Most people hate Mondays because they mark the beginning of a work week. But this year, Mondays quickly became one of the highlights of my week. Monday evenings brought friends crowding into my living room, on the couches and on the floor, and even some standing by the door at first, so as to have an escape route if needed. Each week we gathered, a core group consistently and a rotation of guests intrigued and drawn to our funny mismatched group of Christians and non-believers. There would be chatter and shuffling and throwing off of coats as people got settled into their spots. Often someone would bring a treat: cookies, scones, chips. Mondays meant using every mug in my house for tea, an open invitation to bring along friends and quickly whispered prayers as I printed manuscripts 5 minutes before my pals arrived, prayers that the Holy Spirit would make up for my gaps in knowledge and, sometimes, for my woeful lack of preparation.

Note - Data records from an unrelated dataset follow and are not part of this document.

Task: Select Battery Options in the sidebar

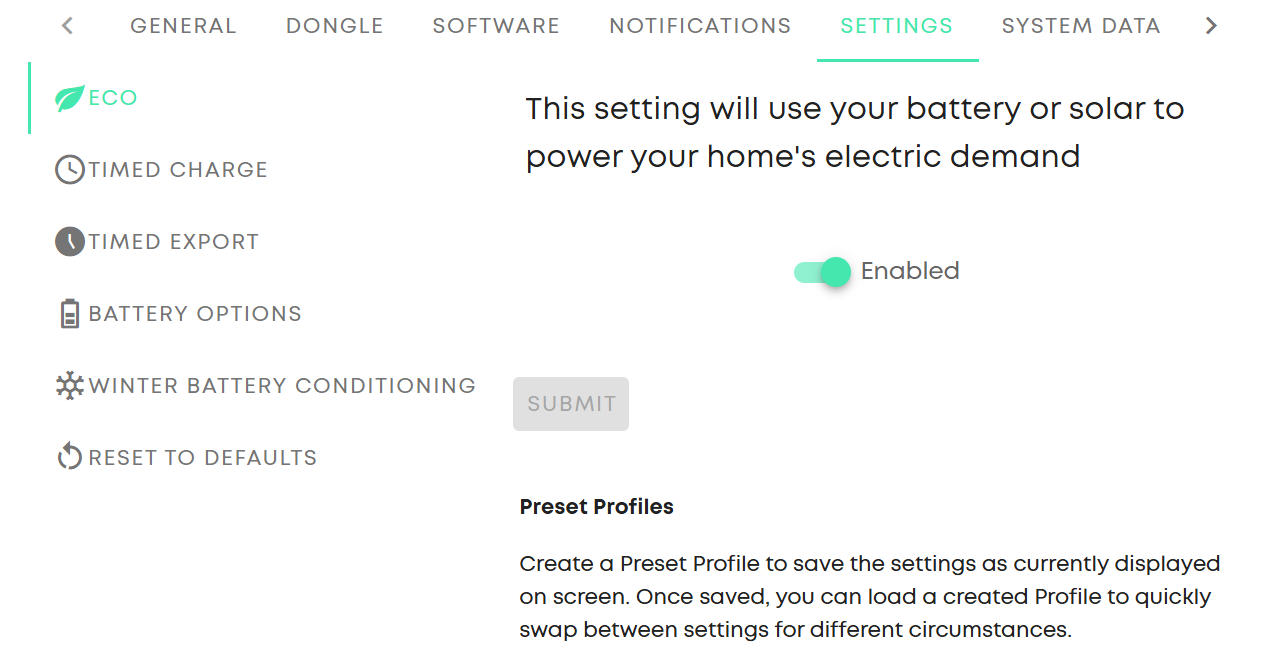Action: click(x=195, y=314)
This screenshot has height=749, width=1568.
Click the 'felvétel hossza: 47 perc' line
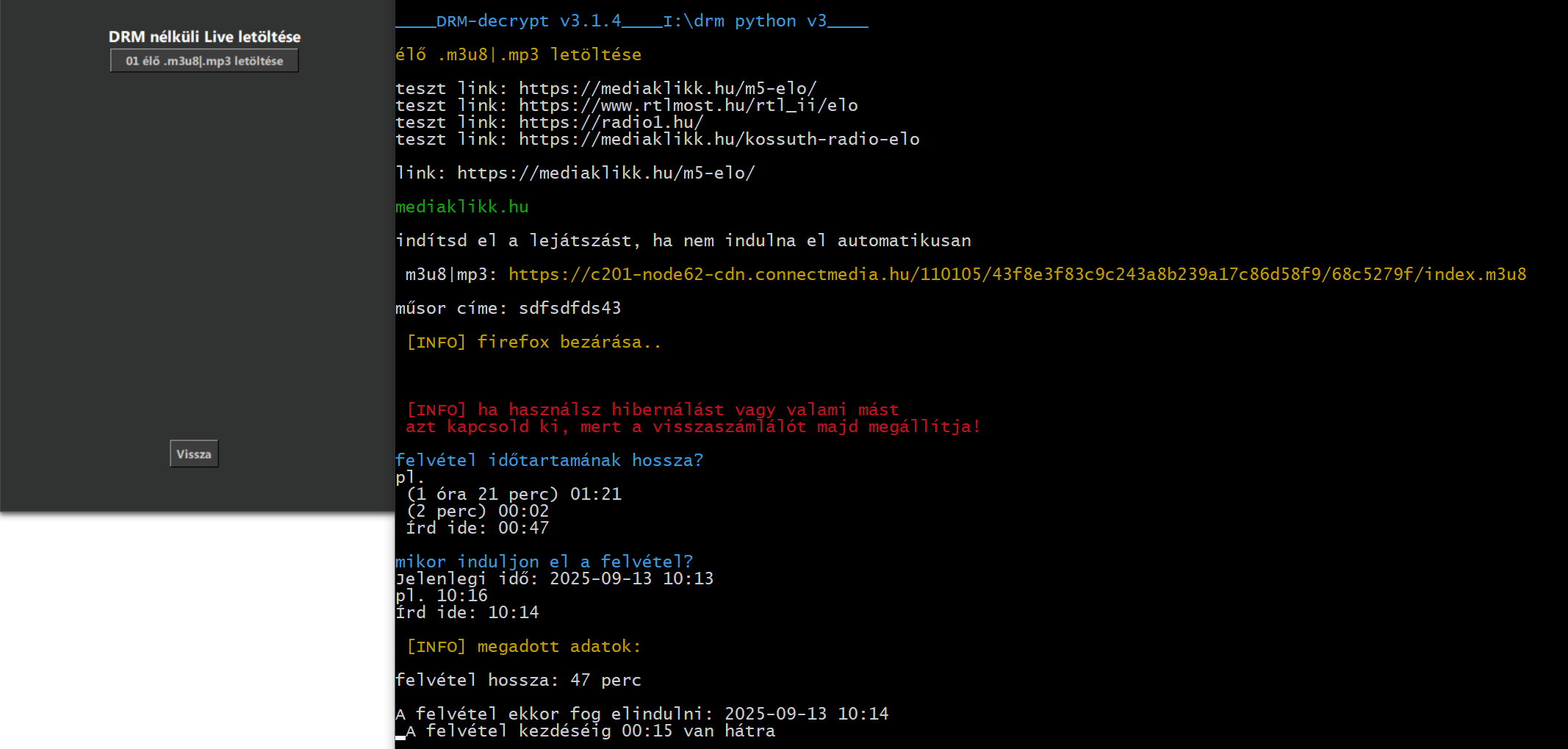[518, 680]
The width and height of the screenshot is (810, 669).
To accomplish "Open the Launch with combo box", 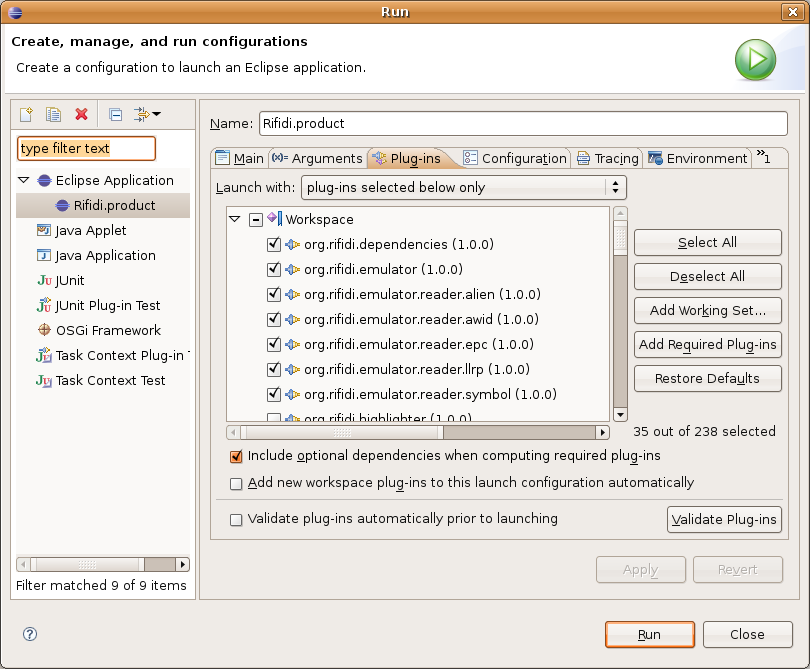I will [463, 188].
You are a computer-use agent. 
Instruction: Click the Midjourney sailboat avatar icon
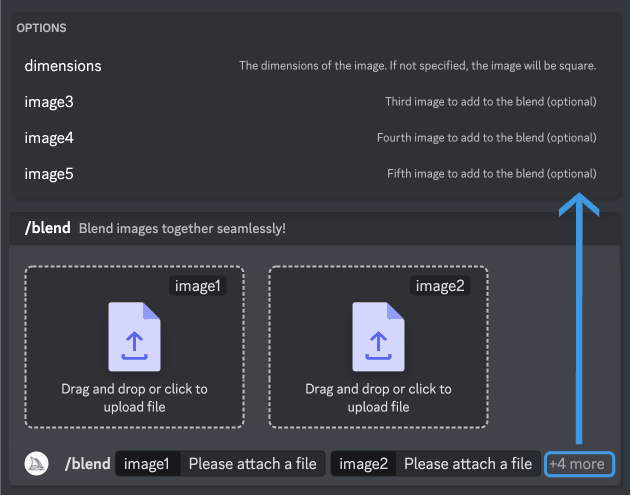[x=37, y=463]
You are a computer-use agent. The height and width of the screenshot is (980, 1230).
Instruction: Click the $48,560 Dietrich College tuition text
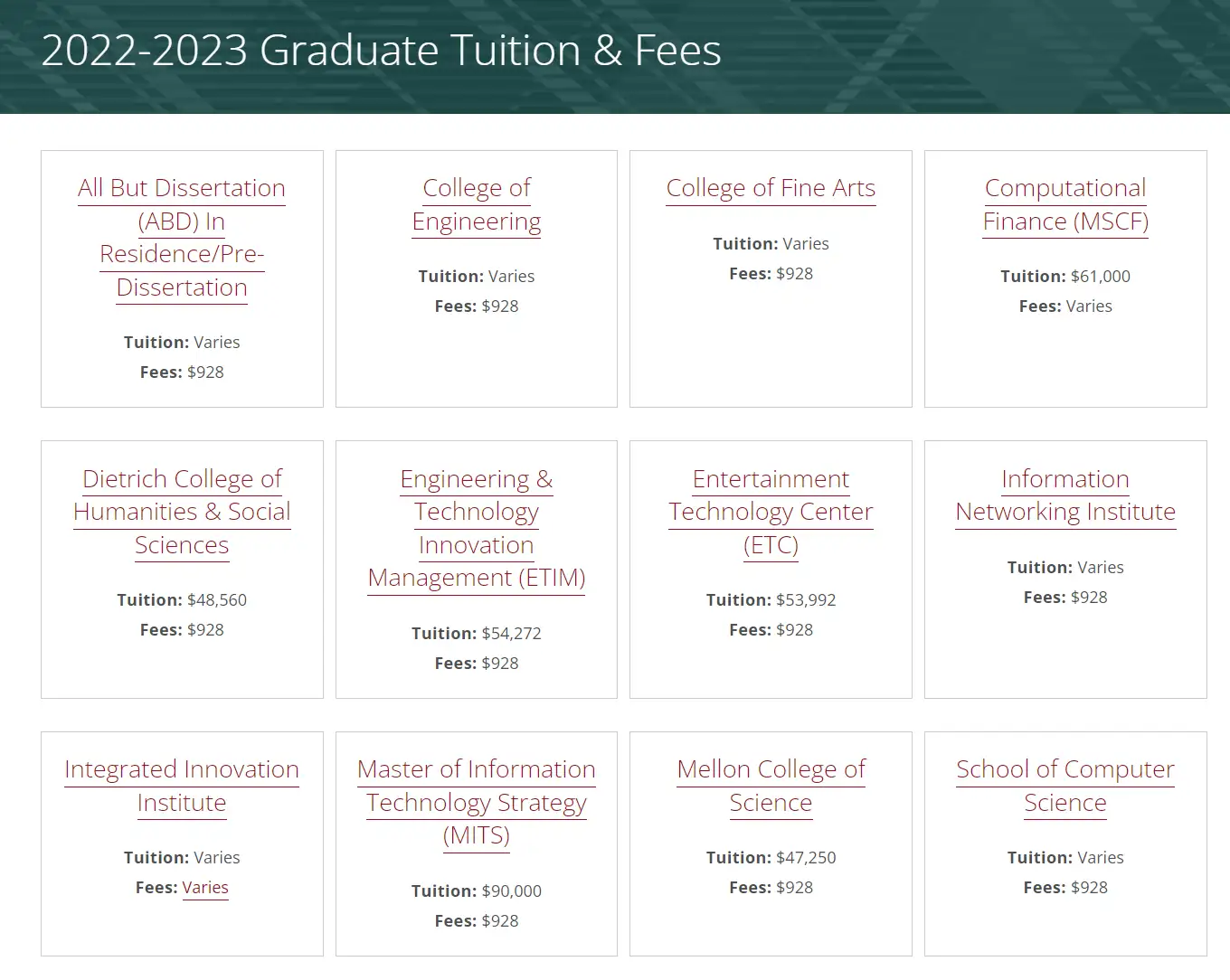coord(216,600)
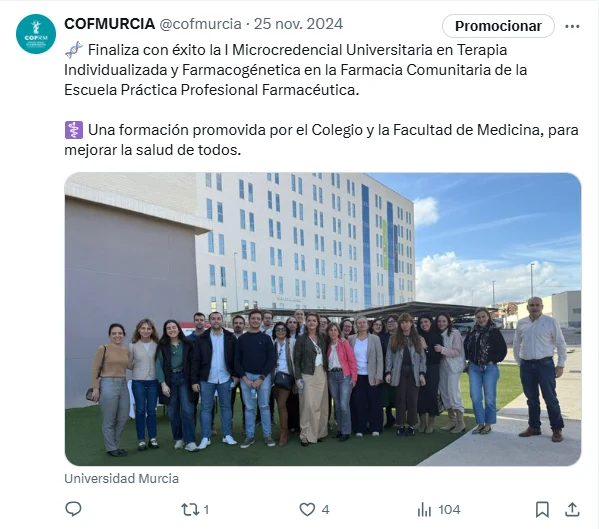
Task: Share the post via upload arrow icon
Action: click(572, 510)
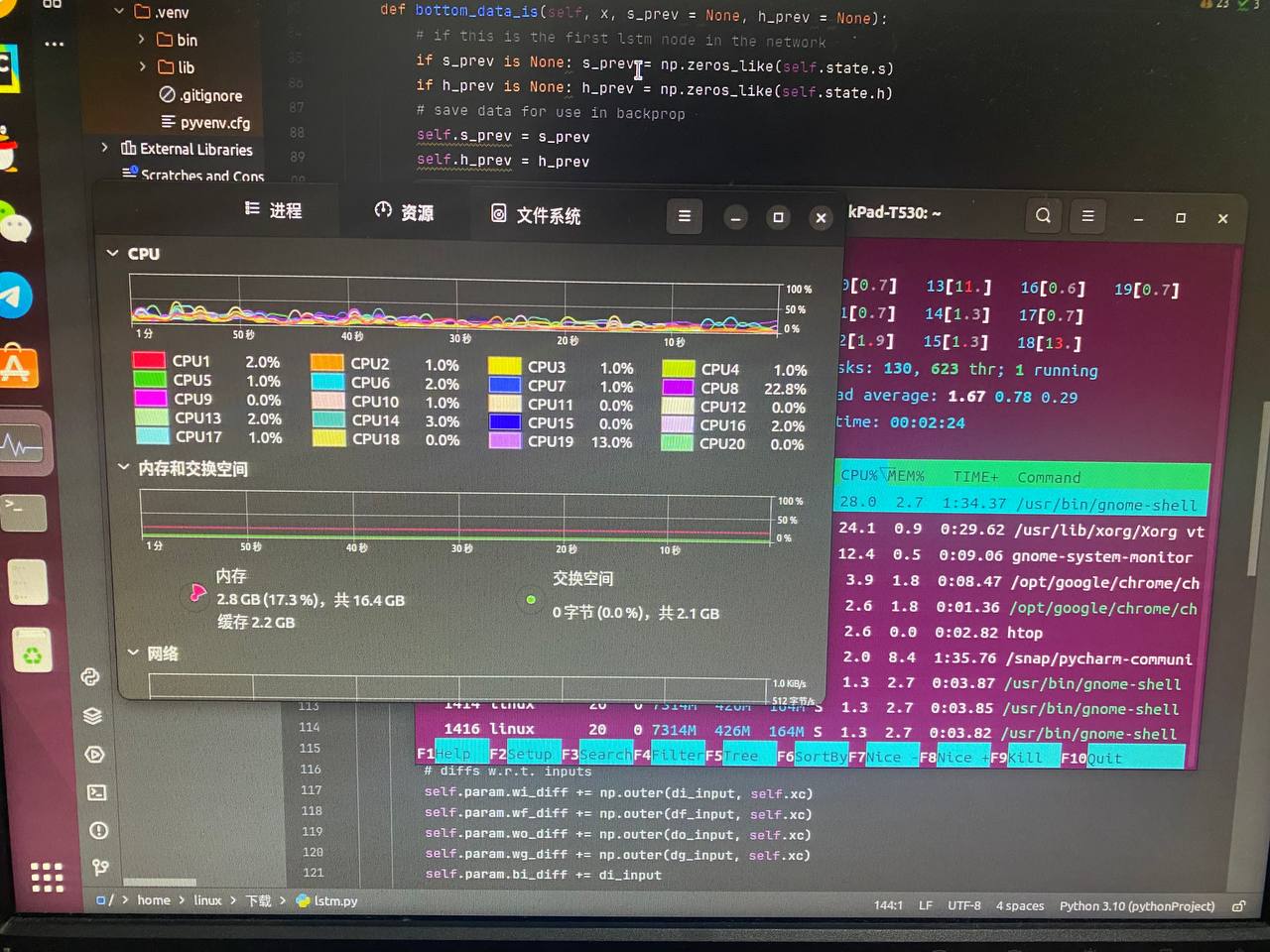This screenshot has width=1270, height=952.
Task: Click the red CPU1 color swatch
Action: 149,361
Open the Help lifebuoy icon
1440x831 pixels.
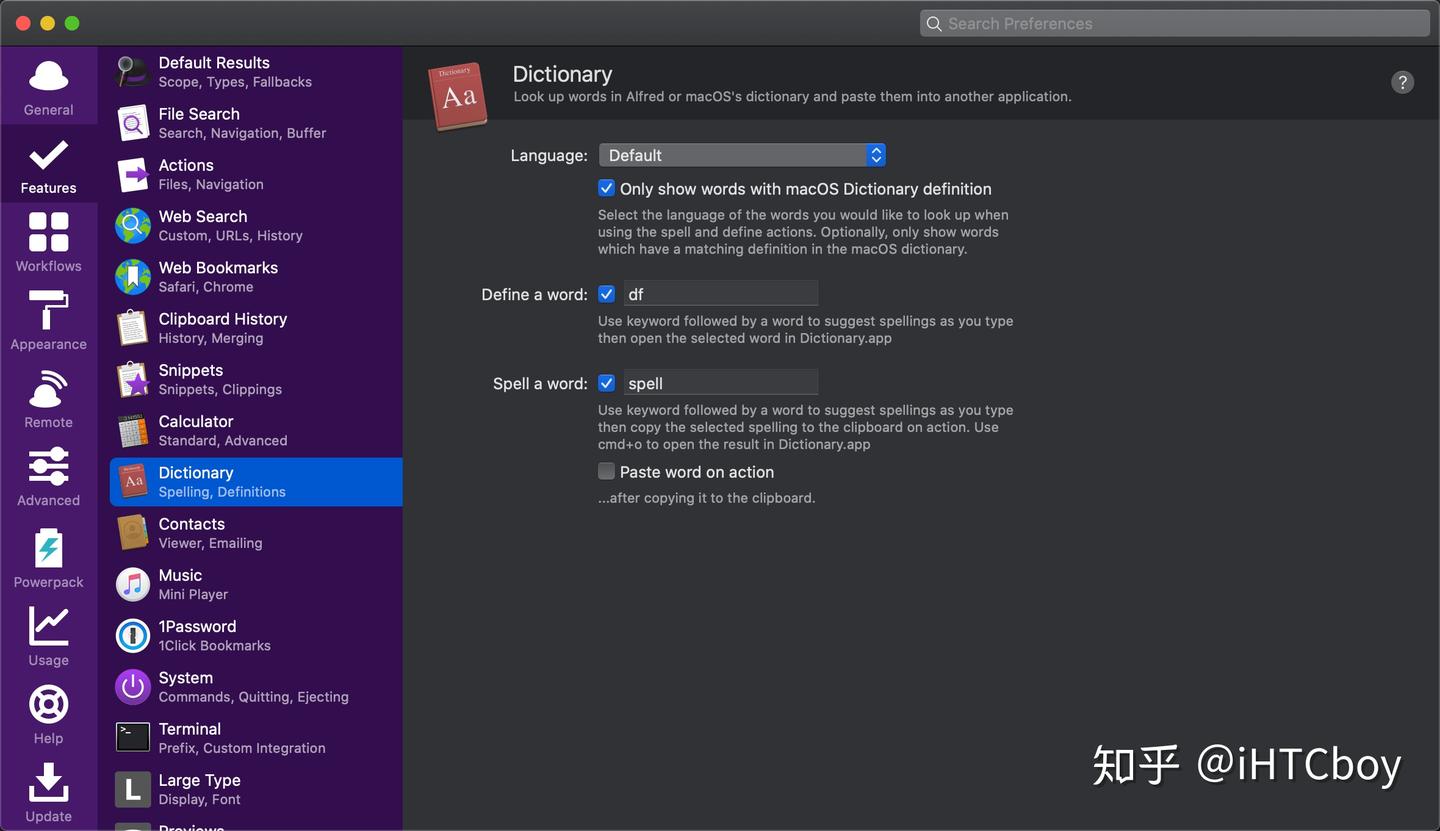(48, 705)
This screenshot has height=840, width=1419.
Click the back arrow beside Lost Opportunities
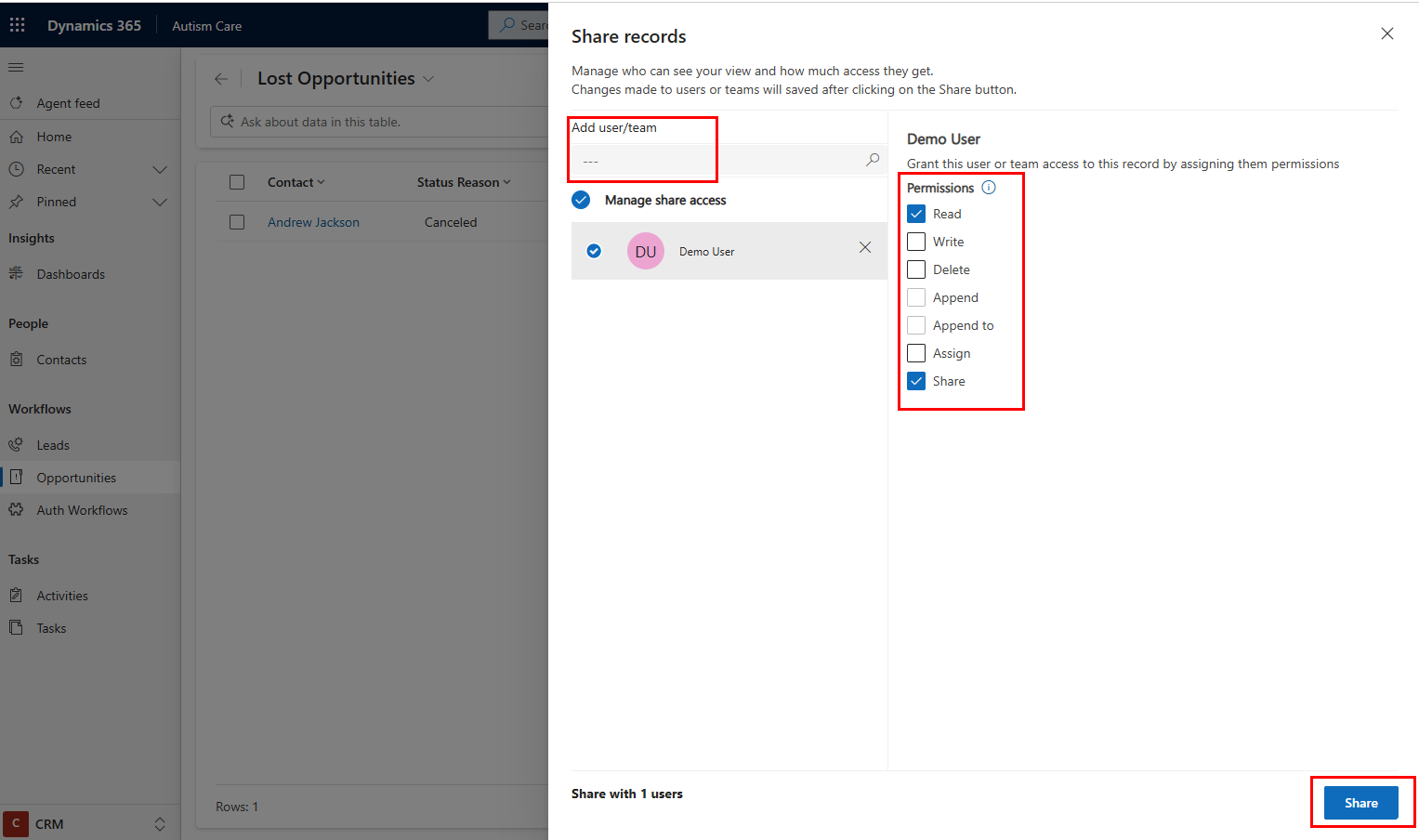pos(221,79)
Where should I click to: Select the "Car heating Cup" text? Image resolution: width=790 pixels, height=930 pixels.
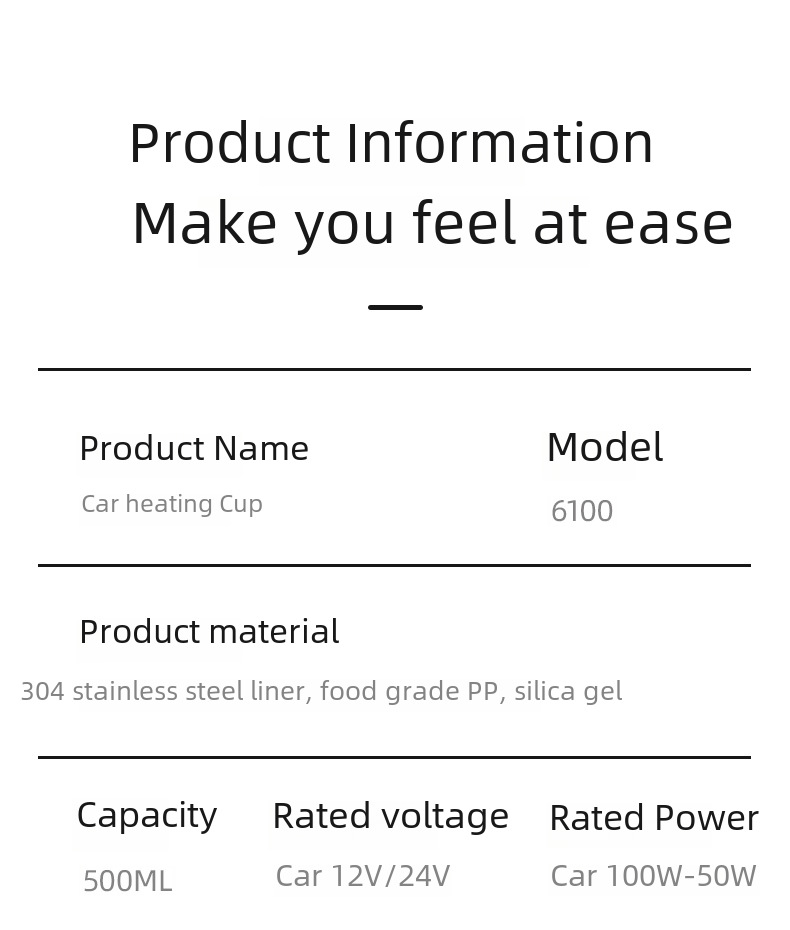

And then, when most people had arrived and everyone had a pen ready, we would start.
Together we would dive into the Bible, into the book of John. As we worked our way through the book, John became our trusted narrator and eyewitness to the miracles of Jesus; we knew he was on a mission to prove his thesis that Jesus is the Son of God. We contextualized ourselves as best as we could, trying to figure out what ancient Israel was like in John and Jesus’ time, what these events and words would have meant to people then and there. And then we jumped back to Ottawa, 2020, and we asked honest questions: some nit picky, irrelevant questions, some easily answered questions, some big picture philosophy questions, and some real life “more vulnerable than we maybe would have liked” questions about who Jesus is and what he was trying to teach each of us. All of us asked questions: those of us raised in the church, who felt like we should already have every answer, and those of us who had never read the Bible before, and all of us in between. We noticed themes, of light and darkness, of living bread and water, of Jesus knowing people intimately, of people asking and seeing and believing. We shared what we had seen that made us believe in Jesus, or what we would need to see, or what we were desperately hoping to see and had yet to. We sat in tension. We came together to study and we took it seriously but, we also laughed a lot. We became friends.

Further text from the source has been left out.